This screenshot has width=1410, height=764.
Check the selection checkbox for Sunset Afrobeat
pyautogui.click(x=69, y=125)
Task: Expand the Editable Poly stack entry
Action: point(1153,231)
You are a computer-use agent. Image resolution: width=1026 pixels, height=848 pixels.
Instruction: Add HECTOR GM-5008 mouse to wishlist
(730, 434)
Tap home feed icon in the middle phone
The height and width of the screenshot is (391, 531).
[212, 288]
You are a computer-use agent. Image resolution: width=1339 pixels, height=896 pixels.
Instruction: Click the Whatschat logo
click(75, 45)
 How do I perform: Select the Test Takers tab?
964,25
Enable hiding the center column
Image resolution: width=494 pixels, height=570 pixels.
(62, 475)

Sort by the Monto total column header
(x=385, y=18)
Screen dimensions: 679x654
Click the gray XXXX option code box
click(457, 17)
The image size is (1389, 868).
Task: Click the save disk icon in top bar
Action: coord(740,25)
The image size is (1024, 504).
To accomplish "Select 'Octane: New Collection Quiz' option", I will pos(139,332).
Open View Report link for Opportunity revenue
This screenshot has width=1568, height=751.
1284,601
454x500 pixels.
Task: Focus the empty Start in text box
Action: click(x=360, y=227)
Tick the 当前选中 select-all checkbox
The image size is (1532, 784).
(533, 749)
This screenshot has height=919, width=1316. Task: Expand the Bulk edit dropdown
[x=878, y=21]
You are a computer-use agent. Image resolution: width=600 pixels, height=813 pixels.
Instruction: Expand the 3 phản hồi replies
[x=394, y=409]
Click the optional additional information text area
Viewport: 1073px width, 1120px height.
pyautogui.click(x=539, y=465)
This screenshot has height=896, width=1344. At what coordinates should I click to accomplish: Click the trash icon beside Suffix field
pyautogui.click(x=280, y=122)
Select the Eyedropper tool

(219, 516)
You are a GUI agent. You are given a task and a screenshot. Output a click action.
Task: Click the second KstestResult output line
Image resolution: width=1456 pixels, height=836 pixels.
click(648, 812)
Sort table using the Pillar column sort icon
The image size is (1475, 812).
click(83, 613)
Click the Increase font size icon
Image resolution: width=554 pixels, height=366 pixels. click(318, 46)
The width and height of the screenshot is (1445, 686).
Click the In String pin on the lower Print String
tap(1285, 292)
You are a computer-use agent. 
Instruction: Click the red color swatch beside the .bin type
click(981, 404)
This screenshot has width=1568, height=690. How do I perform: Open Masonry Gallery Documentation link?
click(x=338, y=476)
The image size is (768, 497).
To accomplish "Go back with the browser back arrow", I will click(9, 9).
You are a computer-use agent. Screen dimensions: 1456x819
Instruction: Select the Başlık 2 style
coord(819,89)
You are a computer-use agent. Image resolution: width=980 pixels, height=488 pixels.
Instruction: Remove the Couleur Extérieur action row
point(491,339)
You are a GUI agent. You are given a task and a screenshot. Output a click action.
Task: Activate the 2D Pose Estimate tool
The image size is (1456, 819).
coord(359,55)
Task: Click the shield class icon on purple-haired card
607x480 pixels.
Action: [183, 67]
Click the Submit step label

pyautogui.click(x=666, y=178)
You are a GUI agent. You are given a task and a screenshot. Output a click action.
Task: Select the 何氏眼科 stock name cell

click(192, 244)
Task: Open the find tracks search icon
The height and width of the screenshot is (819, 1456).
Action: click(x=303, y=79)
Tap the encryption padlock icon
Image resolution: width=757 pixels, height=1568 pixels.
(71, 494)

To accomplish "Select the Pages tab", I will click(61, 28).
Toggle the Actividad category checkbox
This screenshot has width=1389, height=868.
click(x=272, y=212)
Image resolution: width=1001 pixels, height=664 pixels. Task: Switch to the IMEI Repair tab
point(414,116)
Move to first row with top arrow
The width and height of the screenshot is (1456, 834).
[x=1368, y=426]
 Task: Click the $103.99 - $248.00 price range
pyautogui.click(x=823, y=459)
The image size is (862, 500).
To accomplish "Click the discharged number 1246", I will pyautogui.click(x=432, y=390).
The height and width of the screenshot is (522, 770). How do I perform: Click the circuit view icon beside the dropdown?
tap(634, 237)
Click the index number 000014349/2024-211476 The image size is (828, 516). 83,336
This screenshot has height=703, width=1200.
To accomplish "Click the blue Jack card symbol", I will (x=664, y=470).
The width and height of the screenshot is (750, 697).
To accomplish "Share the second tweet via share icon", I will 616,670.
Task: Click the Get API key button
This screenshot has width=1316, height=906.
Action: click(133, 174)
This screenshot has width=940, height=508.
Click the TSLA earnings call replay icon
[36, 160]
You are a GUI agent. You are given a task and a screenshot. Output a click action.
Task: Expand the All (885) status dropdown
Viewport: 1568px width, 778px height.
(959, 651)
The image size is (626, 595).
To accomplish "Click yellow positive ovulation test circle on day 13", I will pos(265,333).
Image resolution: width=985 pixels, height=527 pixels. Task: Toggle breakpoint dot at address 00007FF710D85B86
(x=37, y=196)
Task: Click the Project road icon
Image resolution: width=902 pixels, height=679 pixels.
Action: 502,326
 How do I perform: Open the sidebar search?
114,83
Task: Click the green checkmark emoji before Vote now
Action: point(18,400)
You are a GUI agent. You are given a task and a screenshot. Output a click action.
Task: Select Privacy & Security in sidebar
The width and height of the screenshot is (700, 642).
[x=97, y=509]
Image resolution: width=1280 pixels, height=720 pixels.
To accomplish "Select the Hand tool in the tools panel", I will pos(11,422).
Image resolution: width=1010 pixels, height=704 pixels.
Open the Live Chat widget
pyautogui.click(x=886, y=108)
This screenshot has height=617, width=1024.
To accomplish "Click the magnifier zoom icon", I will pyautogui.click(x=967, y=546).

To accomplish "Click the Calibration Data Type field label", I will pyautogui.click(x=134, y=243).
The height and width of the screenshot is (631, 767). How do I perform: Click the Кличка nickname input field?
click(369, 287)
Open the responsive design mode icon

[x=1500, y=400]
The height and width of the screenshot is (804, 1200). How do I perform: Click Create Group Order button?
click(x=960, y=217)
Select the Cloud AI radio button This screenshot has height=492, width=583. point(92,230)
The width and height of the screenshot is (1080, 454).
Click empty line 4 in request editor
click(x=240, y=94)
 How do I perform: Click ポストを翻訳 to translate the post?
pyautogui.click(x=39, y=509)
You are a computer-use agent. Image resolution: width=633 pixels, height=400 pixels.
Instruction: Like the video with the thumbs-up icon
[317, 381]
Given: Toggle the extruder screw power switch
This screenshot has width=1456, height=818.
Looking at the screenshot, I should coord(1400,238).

= Short task =
Rewrite all of the entries above, replacing each occurrence of "computer-use agent" with "desktop automation agent" and leaving everything else unchanged.

= Answer below =
This screenshot has width=1410, height=764.
Check the selection checkbox for Sunset Afrobeat
pyautogui.click(x=69, y=125)
Task: Expand the Editable Poly stack entry
Action: point(1153,231)
You are a desktop automation agent. Image resolution: width=1026 pixels, height=848 pixels.
Instruction: Add HECTOR GM-5008 mouse to wishlist
(730, 434)
Tap home feed icon in the middle phone
The height and width of the screenshot is (391, 531).
[212, 288]
You are a desktop automation agent. Image resolution: width=1339 pixels, height=896 pixels.
Instruction: Click the Whatschat logo
click(75, 45)
 How do I perform: Select the Test Takers tab?
964,25
Enable hiding the center column
Image resolution: width=494 pixels, height=570 pixels.
(62, 475)

Sort by the Monto total column header
(x=385, y=18)
Screen dimensions: 679x654
Click the gray XXXX option code box
click(457, 17)
The image size is (1389, 868).
Task: Click the save disk icon in top bar
Action: coord(740,25)
The image size is (1024, 504).
To accomplish "Select 'Octane: New Collection Quiz' option", I will pos(139,332).
Open View Report link for Opportunity revenue
This screenshot has width=1568, height=751.
1284,601
454x500 pixels.
Task: Focus the empty Start in text box
Action: click(x=360, y=227)
Tick the 当前选中 select-all checkbox
The image size is (1532, 784).
(533, 749)
This screenshot has height=919, width=1316. Task: Expand the Bulk edit dropdown
[x=878, y=21]
You are a desktop automation agent. Image resolution: width=600 pixels, height=813 pixels.
Instruction: Expand the 3 phản hồi replies
[x=394, y=409]
Click the optional additional information text area
Viewport: 1073px width, 1120px height.
pyautogui.click(x=539, y=465)
This screenshot has height=896, width=1344. At what coordinates should I click to accomplish: Click the trash icon beside Suffix field
pyautogui.click(x=280, y=122)
Select the Eyedropper tool

(219, 516)
You are a GUI agent. You are given a task and a screenshot. Output a click action.
Task: Click the second KstestResult output line
Image resolution: width=1456 pixels, height=836 pixels.
click(648, 812)
Sort table using the Pillar column sort icon
The image size is (1475, 812).
click(83, 613)
Click the Increase font size icon
Image resolution: width=554 pixels, height=366 pixels. click(318, 46)
The width and height of the screenshot is (1445, 686).
Click the In String pin on the lower Print String
tap(1285, 292)
You are a desktop automation agent. 
Instruction: Click the red color swatch beside the .bin type
click(981, 404)
This screenshot has width=1568, height=690. How do I perform: Open Masonry Gallery Documentation link?
click(x=338, y=476)
The image size is (768, 497).
To accomplish "Go back with the browser back arrow", I will click(9, 9).
You are a desktop automation agent. Screen dimensions: 1456x819
Instruction: Select the Başlık 2 style
coord(819,89)
You are a desktop automation agent. Image resolution: width=980 pixels, height=488 pixels.
Instruction: Remove the Couleur Extérieur action row
point(491,339)
You are a GUI agent. You are given a task and a screenshot. Output a click action.
Task: Activate the 2D Pose Estimate tool
The image size is (1456, 819).
coord(359,55)
Task: Click the shield class icon on purple-haired card
607x480 pixels.
Action: [183, 67]
Click the Submit step label

pyautogui.click(x=666, y=178)
You are a GUI agent. You are given a task and a screenshot. Output a click action.
Task: Select the 何氏眼科 stock name cell

click(192, 244)
Task: Open the find tracks search icon
The height and width of the screenshot is (819, 1456).
Action: click(x=303, y=79)
Tap the encryption padlock icon
Image resolution: width=757 pixels, height=1568 pixels.
(71, 494)

To accomplish "Select the Pages tab", I will click(61, 28).
Toggle the Actividad category checkbox
This screenshot has width=1389, height=868.
click(x=272, y=212)
Image resolution: width=1001 pixels, height=664 pixels. Task: Switch to the IMEI Repair tab
point(414,116)
Move to first row with top arrow
The width and height of the screenshot is (1456, 834).
[x=1368, y=426]
 Task: Click the $103.99 - $248.00 price range
pyautogui.click(x=823, y=459)
The image size is (862, 500).
To accomplish "Click the discharged number 1246", I will pyautogui.click(x=432, y=390).
The height and width of the screenshot is (522, 770). How do I perform: Click the circuit view icon beside the dropdown?
tap(634, 237)
Click the index number 000014349/2024-211476 The image size is (828, 516). 83,336
This screenshot has height=703, width=1200.
To accomplish "Click the blue Jack card symbol", I will (x=664, y=470).
The width and height of the screenshot is (750, 697).
To accomplish "Share the second tweet via share icon", I will 616,670.
Task: Click the Get API key button
This screenshot has width=1316, height=906.
Action: click(133, 174)
This screenshot has width=940, height=508.
Click the TSLA earnings call replay icon
[36, 160]
You are a GUI agent. You are given a task and a screenshot. Output a click action.
Task: Expand the All (885) status dropdown
Viewport: 1568px width, 778px height.
(959, 651)
The image size is (626, 595).
To accomplish "Click yellow positive ovulation test circle on day 13", I will pos(265,333).
Image resolution: width=985 pixels, height=527 pixels. Task: Toggle breakpoint dot at address 00007FF710D85B86
(x=37, y=196)
Task: Click the Project road icon
Image resolution: width=902 pixels, height=679 pixels.
Action: 502,326
 How do I perform: Open the sidebar search?
114,83
Task: Click the green checkmark emoji before Vote now
Action: point(18,400)
You are a GUI agent. You are given a task and a screenshot. Output a click action.
Task: Select Privacy & Security in sidebar
The width and height of the screenshot is (700, 642).
[x=97, y=509]
Image resolution: width=1280 pixels, height=720 pixels.
To accomplish "Select the Hand tool in the tools panel", I will pos(11,422).
Image resolution: width=1010 pixels, height=704 pixels.
Open the Live Chat widget
pyautogui.click(x=886, y=108)
This screenshot has height=617, width=1024.
To accomplish "Click the magnifier zoom icon", I will pyautogui.click(x=967, y=546).

To accomplish "Click the Calibration Data Type field label", I will pyautogui.click(x=134, y=243).
The height and width of the screenshot is (631, 767). How do I perform: Click the Кличка nickname input field?
click(369, 287)
Open the responsive design mode icon

[x=1500, y=400]
The height and width of the screenshot is (804, 1200). How do I perform: Click Create Group Order button?
click(x=960, y=217)
Select the Cloud AI radio button This screenshot has height=492, width=583. point(92,230)
The width and height of the screenshot is (1080, 454).
Click empty line 4 in request editor
click(x=240, y=94)
 How do I perform: Click ポストを翻訳 to translate the post?
pyautogui.click(x=39, y=509)
You are a desktop automation agent. Image resolution: width=633 pixels, height=400 pixels.
Instruction: Like the video with the thumbs-up icon
[317, 381]
Given: Toggle the extruder screw power switch
This screenshot has width=1456, height=818.
Looking at the screenshot, I should coord(1400,238).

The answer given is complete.